Numa condição de extrema fome, Adão come umas raízes venenosas de uma cachoeira e passa mal. Com febre, doente e incapaz de se levantar, Eva precisa lidar com a situação. Ela então lhe administra chás e reza a Deus para que o seu amado resista e melhore. Tempos depois ele se cura e ambos passam a lidar com sua nova condição de exilados numa terra árdua e inóspita. Eles passam a cultivar a terra, fazem uma cabana de galhos cobertas de folhas e dominam o fogo. Tempos depois Eva fica grávida de Adão. A novela interrompeu a narrativa nesse ponto, confirmando a vocação da emissora para seguir na contramão da história.
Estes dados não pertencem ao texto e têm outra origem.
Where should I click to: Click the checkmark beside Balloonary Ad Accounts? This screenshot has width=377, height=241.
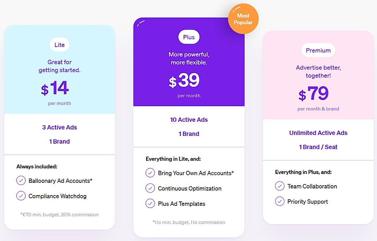tap(21, 181)
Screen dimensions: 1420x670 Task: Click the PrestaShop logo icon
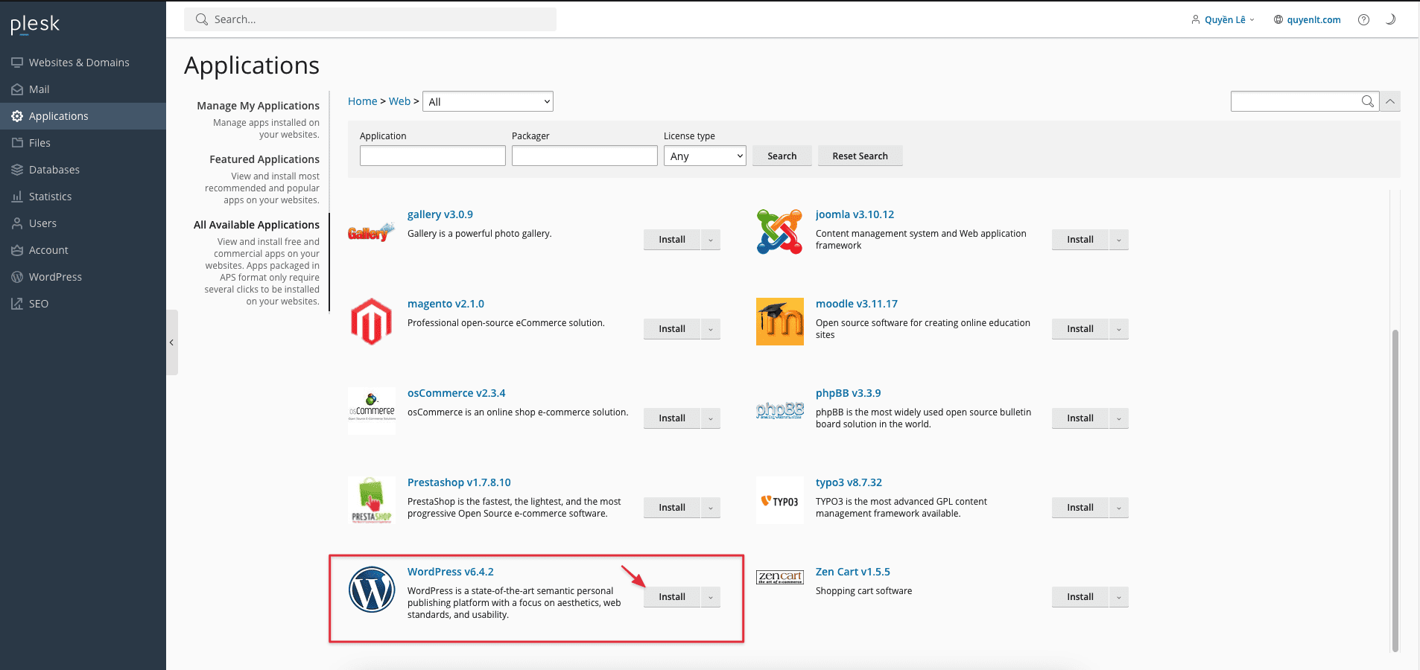[371, 500]

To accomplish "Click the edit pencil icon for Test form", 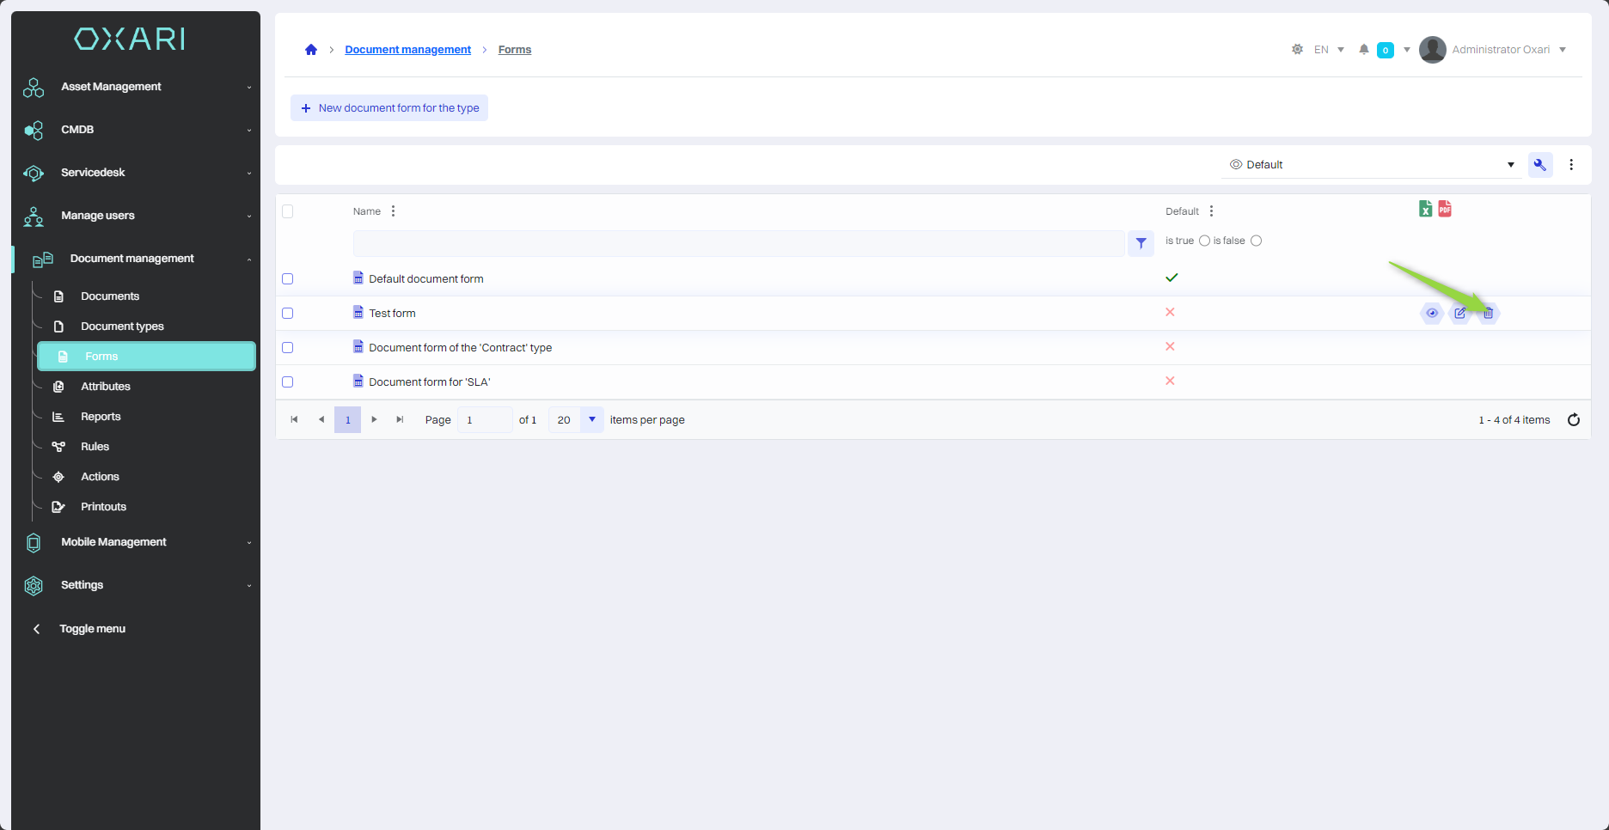I will [1460, 314].
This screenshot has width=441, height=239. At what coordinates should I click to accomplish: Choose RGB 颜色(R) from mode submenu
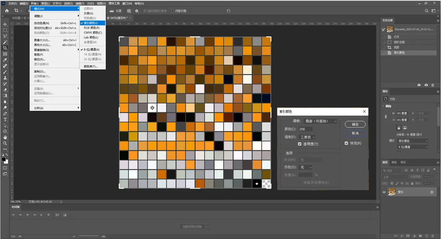(93, 28)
Eu e Gabriel, meu marido, ficamos horrorizados com o tratamento submisso da mulher e dos preconceitos explícitos, mas o que esperar de uma obra que ambiciona cultuar o mito criacionista para explicar a origem da humanidade? Claro que contemporizamos com o Aramis, lembrando-o que a humanidade se originou de um tronco evolutivo do ramo dos macacos e que graças a teoria evolutiva, de Darwin, a ciência pode comprovar a sua teoria da seleção natural e o aperfeiçoamento das espécies.


A Bíblia é uma história escrita e reescrita em diferentes momentos históricos por muitos homens que pretendiam unificar os povos ao redor de uma crença religiosa cristã. Em seu nome perseguiram e mataram indiscriminadamente, sempre manipulando a verdade conforme os seus interesses e a interpretação de suas passagens. Nela há muitas fábulas e mitologias para explicar o comportamento humano, mas não devemos interpretá-la literalmente. Antes usufruir das suas metáforas como possibilidades de autoconhecimento, mas jamais acreditar piamente em suas supostas verdades e dogmas autoritários. Sob pena de ficarmos cegos e fanáticos, como pretendem os seguidores do bispo Macedo e do Jair Messias.
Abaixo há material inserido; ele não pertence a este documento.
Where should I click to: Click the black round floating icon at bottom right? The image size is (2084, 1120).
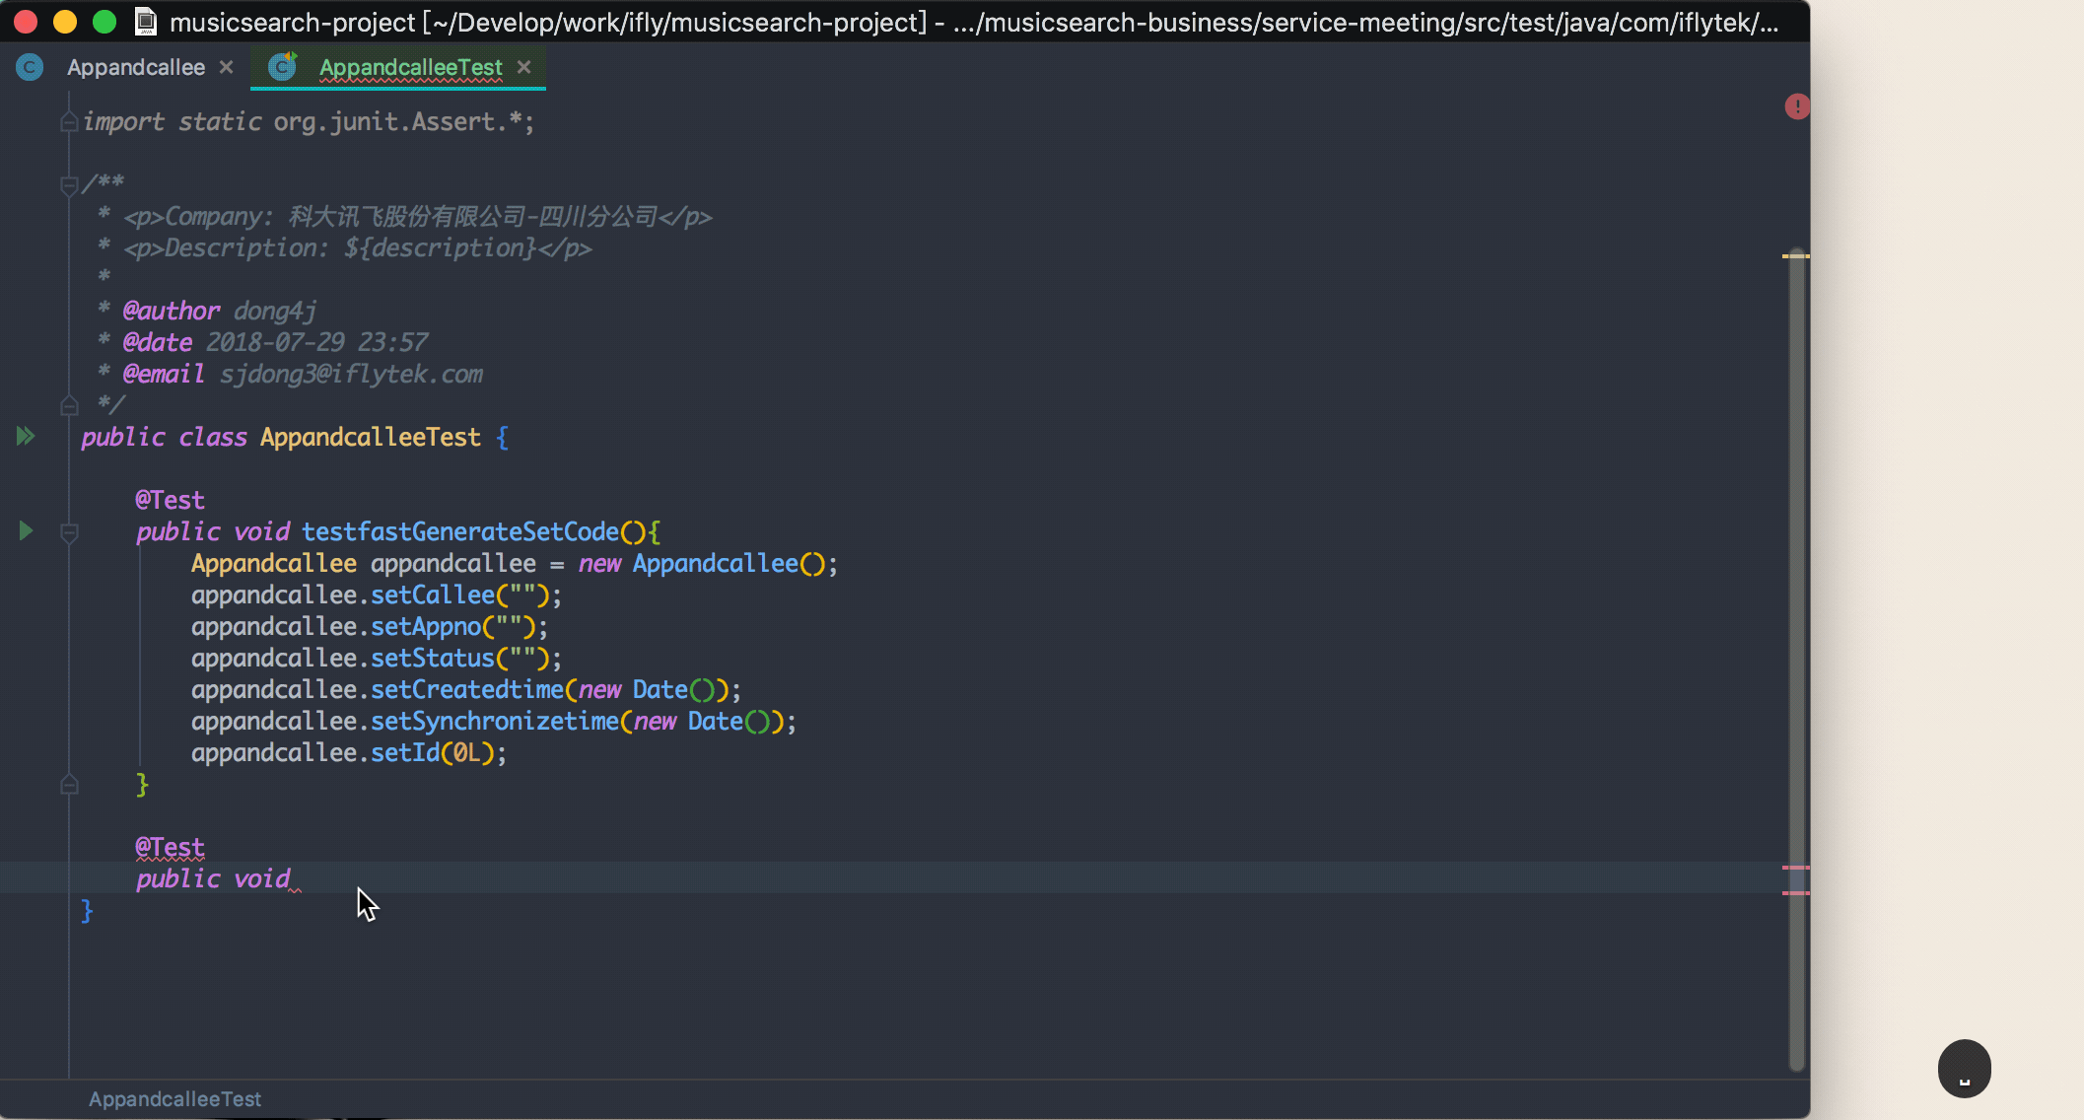(x=1964, y=1068)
Ambos falsos profetas que se beneficiam da exploração da fé e da ignorância que pretendem perpetrar, agora, através de uma releitura bíblica tosca e pobre de filosofia. Aliás, eles fogem de medo desta palavra como o Diabo da Cruz! Nada pode ser mais perturbador para um bando de fascistas inescrupulosos do que uma das máximas do filósofo grego Sócrates: “Conhece-te a ti mesmo, por ti mesmo.”


Porto Alegre, 20 de janeiro de 2021.


* Nora Prado é atriz, professora de interpretação para Teatro e Cinema, atuou na Escola das Artes do Palco - SP.